» **YOUR ASSIGNMENT**
Take the line containing "At what coordinates" and every line below it through the end of the entries, and output them verbatim, pictures excluded.

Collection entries

┌──

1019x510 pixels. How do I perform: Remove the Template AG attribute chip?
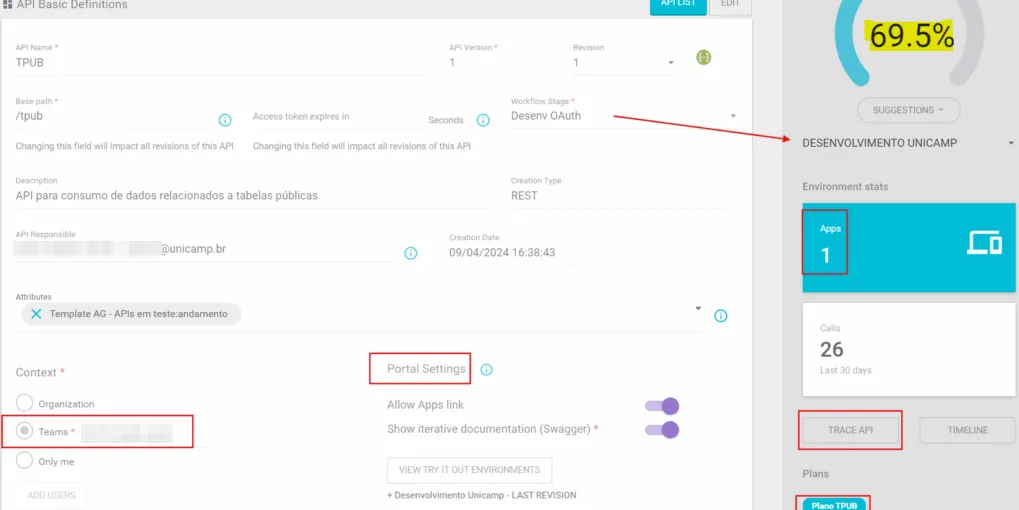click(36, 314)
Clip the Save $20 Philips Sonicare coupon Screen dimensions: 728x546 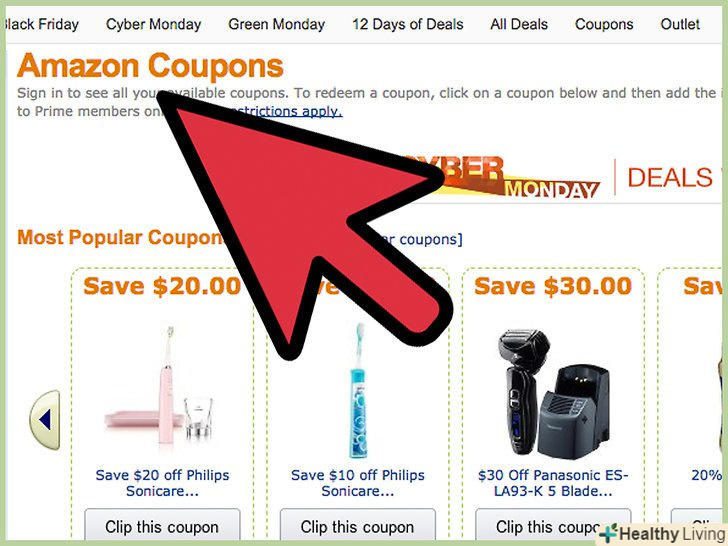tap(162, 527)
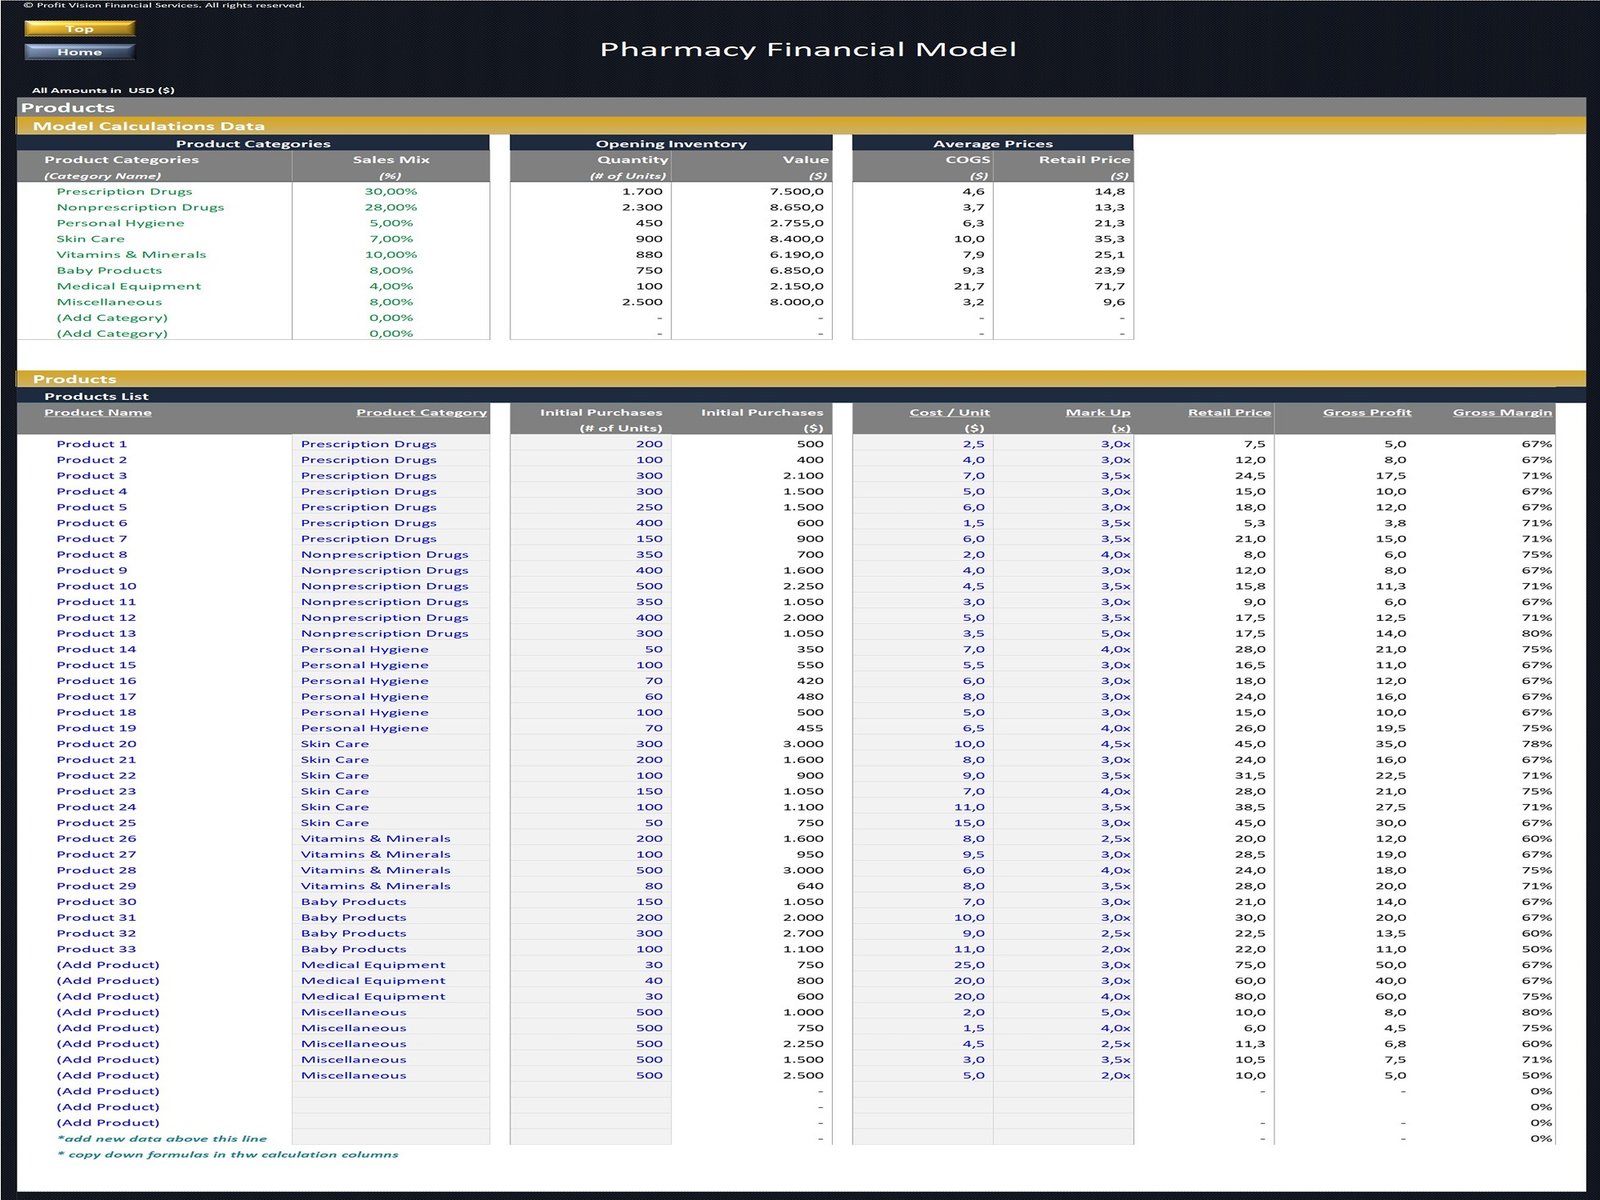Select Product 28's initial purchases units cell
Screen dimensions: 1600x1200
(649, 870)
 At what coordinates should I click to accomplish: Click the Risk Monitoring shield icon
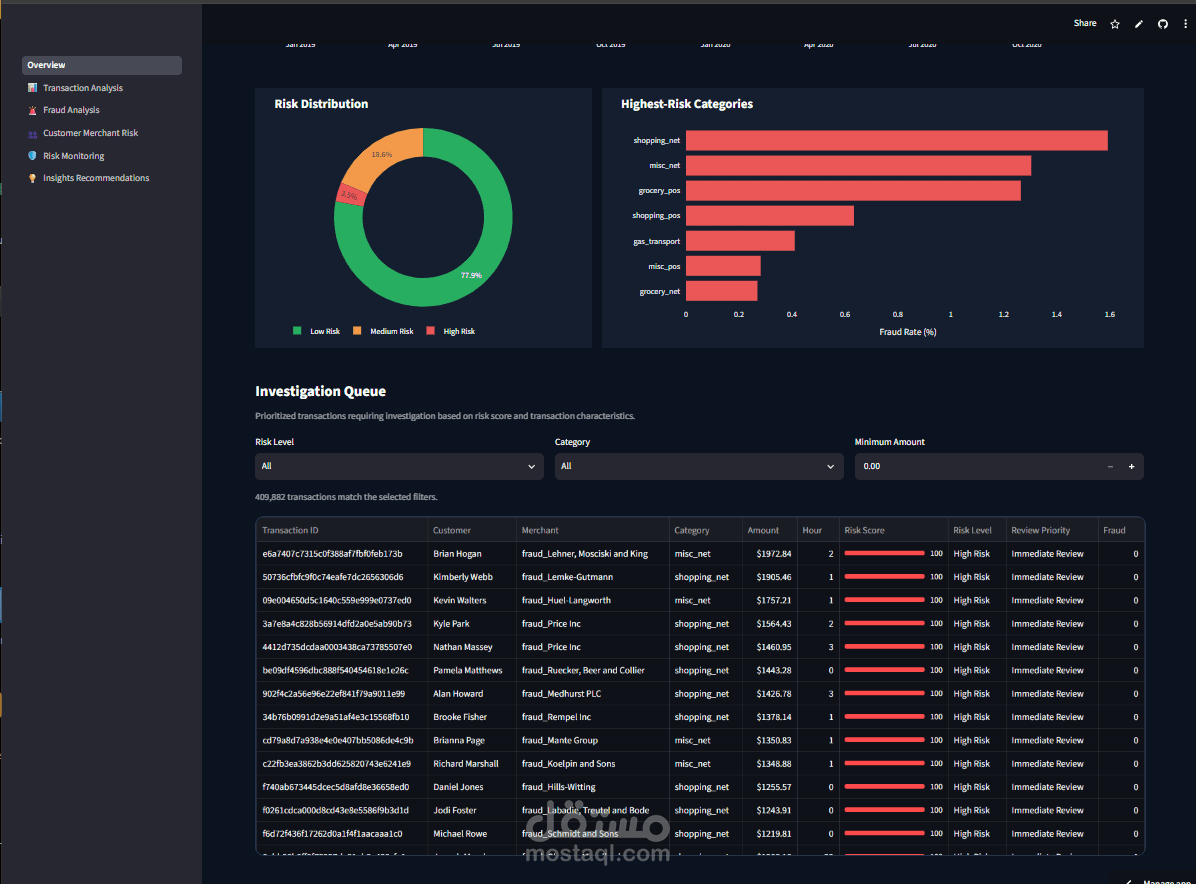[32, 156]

└──

» **SOLVED EXERCISE**
 At what coordinates should I click to accomplish: Click the Risk Monitoring shield icon
[32, 156]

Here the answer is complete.